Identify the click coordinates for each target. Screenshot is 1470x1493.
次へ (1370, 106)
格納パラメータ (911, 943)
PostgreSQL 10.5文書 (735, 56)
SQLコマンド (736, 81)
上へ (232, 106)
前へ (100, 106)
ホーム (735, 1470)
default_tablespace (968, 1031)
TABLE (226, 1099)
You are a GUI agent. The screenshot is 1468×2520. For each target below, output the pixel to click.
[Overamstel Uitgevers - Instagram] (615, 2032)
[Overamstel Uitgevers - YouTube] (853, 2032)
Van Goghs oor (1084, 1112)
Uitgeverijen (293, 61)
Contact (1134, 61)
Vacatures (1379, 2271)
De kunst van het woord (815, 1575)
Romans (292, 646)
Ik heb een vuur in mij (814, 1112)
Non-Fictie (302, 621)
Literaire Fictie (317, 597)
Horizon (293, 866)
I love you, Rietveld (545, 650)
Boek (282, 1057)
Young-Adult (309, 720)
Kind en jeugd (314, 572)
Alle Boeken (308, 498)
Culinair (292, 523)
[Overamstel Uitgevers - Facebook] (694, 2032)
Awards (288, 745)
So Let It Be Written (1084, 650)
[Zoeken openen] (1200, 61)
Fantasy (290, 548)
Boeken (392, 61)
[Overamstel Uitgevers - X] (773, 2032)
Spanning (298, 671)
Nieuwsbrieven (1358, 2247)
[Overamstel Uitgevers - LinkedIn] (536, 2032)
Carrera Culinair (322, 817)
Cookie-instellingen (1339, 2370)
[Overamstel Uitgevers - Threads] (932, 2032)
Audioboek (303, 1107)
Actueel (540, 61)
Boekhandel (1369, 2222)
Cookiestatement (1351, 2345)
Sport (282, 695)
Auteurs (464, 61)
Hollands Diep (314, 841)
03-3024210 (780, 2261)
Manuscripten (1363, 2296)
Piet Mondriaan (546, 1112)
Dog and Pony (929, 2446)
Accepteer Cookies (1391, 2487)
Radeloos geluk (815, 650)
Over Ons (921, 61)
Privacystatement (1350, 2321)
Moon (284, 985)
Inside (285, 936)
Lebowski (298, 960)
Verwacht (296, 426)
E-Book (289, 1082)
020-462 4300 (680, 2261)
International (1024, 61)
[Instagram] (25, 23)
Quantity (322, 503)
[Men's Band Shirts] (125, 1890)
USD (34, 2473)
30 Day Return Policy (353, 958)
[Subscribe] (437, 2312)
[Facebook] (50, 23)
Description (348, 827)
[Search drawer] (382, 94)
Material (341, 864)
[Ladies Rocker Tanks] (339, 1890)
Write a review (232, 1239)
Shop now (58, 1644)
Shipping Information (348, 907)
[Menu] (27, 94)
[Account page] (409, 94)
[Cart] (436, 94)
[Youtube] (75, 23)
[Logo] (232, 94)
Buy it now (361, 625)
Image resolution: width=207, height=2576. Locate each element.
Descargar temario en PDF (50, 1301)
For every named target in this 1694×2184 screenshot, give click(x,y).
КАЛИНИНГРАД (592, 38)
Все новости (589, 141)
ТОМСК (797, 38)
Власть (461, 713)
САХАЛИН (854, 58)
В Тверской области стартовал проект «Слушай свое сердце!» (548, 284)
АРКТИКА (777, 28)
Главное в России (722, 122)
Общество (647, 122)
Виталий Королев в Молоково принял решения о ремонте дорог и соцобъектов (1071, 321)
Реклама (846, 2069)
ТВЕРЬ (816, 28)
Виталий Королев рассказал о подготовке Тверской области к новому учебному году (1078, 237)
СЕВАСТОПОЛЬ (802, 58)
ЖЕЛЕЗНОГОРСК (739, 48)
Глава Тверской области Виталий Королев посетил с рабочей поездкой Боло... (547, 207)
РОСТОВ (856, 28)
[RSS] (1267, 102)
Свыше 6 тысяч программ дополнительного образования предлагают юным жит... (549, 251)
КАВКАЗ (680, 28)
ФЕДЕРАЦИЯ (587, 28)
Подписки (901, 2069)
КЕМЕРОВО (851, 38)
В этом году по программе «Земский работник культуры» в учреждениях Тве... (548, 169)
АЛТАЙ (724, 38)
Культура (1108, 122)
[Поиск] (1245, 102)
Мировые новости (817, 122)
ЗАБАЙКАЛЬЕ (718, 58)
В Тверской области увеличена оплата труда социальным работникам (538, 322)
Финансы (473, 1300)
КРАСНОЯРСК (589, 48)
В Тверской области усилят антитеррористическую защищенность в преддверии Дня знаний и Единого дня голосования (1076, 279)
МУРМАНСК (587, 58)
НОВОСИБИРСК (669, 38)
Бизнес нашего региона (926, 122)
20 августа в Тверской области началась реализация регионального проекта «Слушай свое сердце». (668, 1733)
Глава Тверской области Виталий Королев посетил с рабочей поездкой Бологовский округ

# ASSIGNMENT
From the records above, retype only the lines starting at the line that contains "I love you, Rietveld (545, 650)" and ending at the line that contains "[Menu] (27, 94)", both included.

# THE COMPLETED TASK
I love you, Rietveld (545, 650)
Boek (282, 1057)
Young-Adult (309, 720)
Kind en jeugd (314, 572)
Alle Boeken (308, 498)
Culinair (292, 523)
[Overamstel Uitgevers - Facebook] (694, 2032)
Awards (288, 745)
So Let It Be Written (1084, 650)
[Zoeken openen] (1200, 61)
Fantasy (290, 548)
Boeken (392, 61)
[Overamstel Uitgevers - X] (773, 2032)
Spanning (298, 671)
Nieuwsbrieven (1358, 2247)
[Overamstel Uitgevers - LinkedIn] (536, 2032)
Carrera Culinair (322, 817)
Cookie-instellingen (1339, 2370)
[Overamstel Uitgevers - Threads] (932, 2032)
Audioboek (303, 1107)
Actueel (540, 61)
Boekhandel (1369, 2222)
Cookiestatement (1351, 2345)
Sport (282, 695)
Auteurs (464, 61)
Hollands Diep (314, 841)
03-3024210 (780, 2261)
Manuscripten (1363, 2296)
Piet Mondriaan (546, 1112)
Dog and Pony (929, 2446)
Accepteer Cookies (1391, 2487)
Radeloos geluk (815, 650)
Over Ons (921, 61)
Privacystatement (1350, 2321)
Moon (284, 985)
Inside (285, 936)
Lebowski (298, 960)
Verwacht (296, 426)
E-Book (289, 1082)
020-462 4300 (680, 2261)
International (1024, 61)
[Instagram] (25, 23)
Quantity (322, 503)
[Men's Band Shirts] (125, 1890)
USD (34, 2473)
30 Day Return Policy (353, 958)
[Subscribe] (437, 2312)
[Facebook] (50, 23)
Description (348, 827)
[Search drawer] (382, 94)
Material (341, 864)
[Ladies Rocker Tanks] (339, 1890)
Write a review (232, 1239)
Shop now (58, 1644)
Shipping Information (348, 907)
[Menu] (27, 94)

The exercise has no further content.